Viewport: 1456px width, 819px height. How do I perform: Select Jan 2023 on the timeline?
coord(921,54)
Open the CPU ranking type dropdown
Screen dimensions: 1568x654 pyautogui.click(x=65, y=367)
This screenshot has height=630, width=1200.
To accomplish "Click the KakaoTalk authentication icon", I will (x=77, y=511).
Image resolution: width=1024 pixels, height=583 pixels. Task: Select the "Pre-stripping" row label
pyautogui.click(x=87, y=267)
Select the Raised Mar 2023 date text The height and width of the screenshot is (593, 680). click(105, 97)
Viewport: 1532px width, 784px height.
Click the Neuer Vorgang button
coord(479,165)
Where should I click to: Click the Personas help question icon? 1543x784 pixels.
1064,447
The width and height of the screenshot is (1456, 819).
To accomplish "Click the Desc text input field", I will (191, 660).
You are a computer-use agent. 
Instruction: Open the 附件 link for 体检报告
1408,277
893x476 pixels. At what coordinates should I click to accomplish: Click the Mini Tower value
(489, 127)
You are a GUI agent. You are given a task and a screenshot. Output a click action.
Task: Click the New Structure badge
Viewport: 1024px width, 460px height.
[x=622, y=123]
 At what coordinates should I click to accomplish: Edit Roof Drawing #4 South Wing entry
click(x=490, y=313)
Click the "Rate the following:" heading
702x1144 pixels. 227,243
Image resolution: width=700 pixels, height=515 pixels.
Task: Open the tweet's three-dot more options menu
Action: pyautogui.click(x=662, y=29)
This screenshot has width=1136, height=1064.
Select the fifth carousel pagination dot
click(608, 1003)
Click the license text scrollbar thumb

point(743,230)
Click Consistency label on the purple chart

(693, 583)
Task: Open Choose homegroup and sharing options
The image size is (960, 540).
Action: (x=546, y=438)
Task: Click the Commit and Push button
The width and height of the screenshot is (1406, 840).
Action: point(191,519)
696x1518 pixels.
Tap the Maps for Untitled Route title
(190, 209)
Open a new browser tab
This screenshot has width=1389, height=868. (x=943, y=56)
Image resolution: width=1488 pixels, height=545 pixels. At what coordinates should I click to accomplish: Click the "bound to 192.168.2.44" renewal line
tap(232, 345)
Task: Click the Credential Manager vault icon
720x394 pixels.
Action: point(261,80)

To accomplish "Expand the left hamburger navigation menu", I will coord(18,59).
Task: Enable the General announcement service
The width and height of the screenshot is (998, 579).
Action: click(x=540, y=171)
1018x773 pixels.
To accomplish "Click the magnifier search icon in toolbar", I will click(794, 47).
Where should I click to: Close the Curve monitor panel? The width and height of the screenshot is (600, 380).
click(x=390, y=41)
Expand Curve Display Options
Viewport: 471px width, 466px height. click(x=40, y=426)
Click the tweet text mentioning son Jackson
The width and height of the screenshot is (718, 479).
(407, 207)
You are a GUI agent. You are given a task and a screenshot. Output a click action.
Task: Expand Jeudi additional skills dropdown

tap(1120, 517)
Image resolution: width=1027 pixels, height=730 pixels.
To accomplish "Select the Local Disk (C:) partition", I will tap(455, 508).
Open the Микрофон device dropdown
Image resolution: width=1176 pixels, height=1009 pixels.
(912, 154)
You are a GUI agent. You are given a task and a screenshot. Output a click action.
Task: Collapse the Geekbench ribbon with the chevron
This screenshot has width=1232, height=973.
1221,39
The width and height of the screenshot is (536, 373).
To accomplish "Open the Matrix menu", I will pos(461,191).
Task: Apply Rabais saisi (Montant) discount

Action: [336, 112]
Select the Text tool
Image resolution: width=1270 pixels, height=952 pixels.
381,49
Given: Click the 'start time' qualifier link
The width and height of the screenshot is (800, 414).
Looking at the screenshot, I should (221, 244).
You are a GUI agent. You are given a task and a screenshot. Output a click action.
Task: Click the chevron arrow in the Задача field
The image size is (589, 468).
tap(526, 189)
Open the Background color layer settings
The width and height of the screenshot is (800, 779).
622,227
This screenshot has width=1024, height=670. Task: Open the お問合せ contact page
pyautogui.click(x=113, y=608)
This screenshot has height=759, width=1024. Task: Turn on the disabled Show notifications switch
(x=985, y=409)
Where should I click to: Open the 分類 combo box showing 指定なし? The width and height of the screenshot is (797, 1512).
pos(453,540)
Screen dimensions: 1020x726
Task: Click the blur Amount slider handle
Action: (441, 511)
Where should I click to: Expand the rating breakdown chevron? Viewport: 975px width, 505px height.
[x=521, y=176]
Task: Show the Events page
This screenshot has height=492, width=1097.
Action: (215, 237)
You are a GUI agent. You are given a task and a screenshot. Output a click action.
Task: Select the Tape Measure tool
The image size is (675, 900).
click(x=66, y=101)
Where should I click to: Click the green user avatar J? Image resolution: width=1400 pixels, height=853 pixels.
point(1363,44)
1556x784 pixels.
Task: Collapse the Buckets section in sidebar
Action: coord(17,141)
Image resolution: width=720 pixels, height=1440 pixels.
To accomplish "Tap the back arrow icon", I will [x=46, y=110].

----

Rewrite the records above with "Tape Measure" changed to "Ruler" and every other line kept the same.

### [SOLVED PROBLEM]
Viewport: 1456px width, 819px height. How do I perform: Select Jan 2023 on the timeline?
coord(921,54)
Open the CPU ranking type dropdown
Screen dimensions: 1568x654 pyautogui.click(x=65, y=367)
This screenshot has height=630, width=1200.
To accomplish "Click the KakaoTalk authentication icon", I will (x=77, y=511).
Image resolution: width=1024 pixels, height=583 pixels. Task: Select the "Pre-stripping" row label
pyautogui.click(x=87, y=267)
Select the Raised Mar 2023 date text The height and width of the screenshot is (593, 680). click(105, 97)
Viewport: 1532px width, 784px height.
Click the Neuer Vorgang button
coord(479,165)
Where should I click to: Click the Personas help question icon? 1543x784 pixels.
1064,447
The width and height of the screenshot is (1456, 819).
To accomplish "Click the Desc text input field", I will (191, 660).
You are a computer-use agent. 
Instruction: Open the 附件 link for 体检报告
1408,277
893x476 pixels. At what coordinates should I click to accomplish: Click the Mini Tower value
(489, 127)
You are a GUI agent. You are given a task and a screenshot. Output a click action.
Task: Click the New Structure badge
Viewport: 1024px width, 460px height.
[x=622, y=123]
 At what coordinates should I click to accomplish: Edit Roof Drawing #4 South Wing entry
click(x=490, y=313)
Click the "Rate the following:" heading
702x1144 pixels. 227,243
Image resolution: width=700 pixels, height=515 pixels.
Task: Open the tweet's three-dot more options menu
Action: pyautogui.click(x=662, y=29)
This screenshot has width=1136, height=1064.
Select the fifth carousel pagination dot
click(608, 1003)
Click the license text scrollbar thumb

point(743,230)
Click Consistency label on the purple chart

(693, 583)
Task: Open Choose homegroup and sharing options
The image size is (960, 540).
Action: (x=546, y=438)
Task: Click the Commit and Push button
The width and height of the screenshot is (1406, 840).
Action: point(191,519)
696x1518 pixels.
Tap the Maps for Untitled Route title
(190, 209)
Open a new browser tab
This screenshot has width=1389, height=868. (x=943, y=56)
Image resolution: width=1488 pixels, height=545 pixels. At what coordinates should I click to accomplish: Click the "bound to 192.168.2.44" renewal line
tap(232, 345)
Task: Click the Credential Manager vault icon
720x394 pixels.
Action: point(261,80)

To accomplish "Expand the left hamburger navigation menu", I will coord(18,59).
Task: Enable the General announcement service
The width and height of the screenshot is (998, 579).
Action: click(x=540, y=171)
1018x773 pixels.
To accomplish "Click the magnifier search icon in toolbar", I will click(794, 47).
Where should I click to: Close the Curve monitor panel? The width and height of the screenshot is (600, 380).
click(x=390, y=41)
Expand Curve Display Options
Viewport: 471px width, 466px height. click(x=40, y=426)
Click the tweet text mentioning son Jackson
The width and height of the screenshot is (718, 479).
(407, 207)
You are a GUI agent. You are given a task and a screenshot. Output a click action.
Task: Expand Jeudi additional skills dropdown

tap(1120, 517)
Image resolution: width=1027 pixels, height=730 pixels.
To accomplish "Select the Local Disk (C:) partition", I will tap(455, 508).
Open the Микрофон device dropdown
Image resolution: width=1176 pixels, height=1009 pixels.
(912, 154)
You are a GUI agent. You are given a task and a screenshot. Output a click action.
Task: Collapse the Geekbench ribbon with the chevron
This screenshot has width=1232, height=973.
1221,39
The width and height of the screenshot is (536, 373).
To accomplish "Open the Matrix menu", I will pos(461,191).
Task: Apply Rabais saisi (Montant) discount

Action: [336, 112]
Select the Text tool
Image resolution: width=1270 pixels, height=952 pixels.
381,49
Given: Click the 'start time' qualifier link
The width and height of the screenshot is (800, 414).
Looking at the screenshot, I should (221, 244).
You are a GUI agent. You are given a task and a screenshot. Output a click action.
Task: Click the chevron arrow in the Задача field
The image size is (589, 468).
tap(526, 189)
Open the Background color layer settings
The width and height of the screenshot is (800, 779).
622,227
This screenshot has width=1024, height=670. Task: Open the お問合せ contact page
pyautogui.click(x=113, y=608)
This screenshot has height=759, width=1024. Task: Turn on the disabled Show notifications switch
(x=985, y=409)
Where should I click to: Open the 分類 combo box showing 指定なし? The width and height of the screenshot is (797, 1512).
pos(453,540)
Screen dimensions: 1020x726
Task: Click the blur Amount slider handle
Action: (441, 511)
Where should I click to: Expand the rating breakdown chevron? Viewport: 975px width, 505px height.
[x=521, y=176]
Task: Show the Events page
This screenshot has height=492, width=1097.
Action: (215, 237)
You are a GUI agent. You are given a task and a screenshot. Output a click action.
Task: Select the Ruler tool
The image size is (675, 900).
click(x=66, y=101)
Where should I click to: Click the green user avatar J? Image resolution: width=1400 pixels, height=853 pixels.
point(1363,44)
1556x784 pixels.
Task: Collapse the Buckets section in sidebar
Action: coord(17,141)
Image resolution: width=720 pixels, height=1440 pixels.
To accomplish "Tap the back arrow icon", I will [x=46, y=110].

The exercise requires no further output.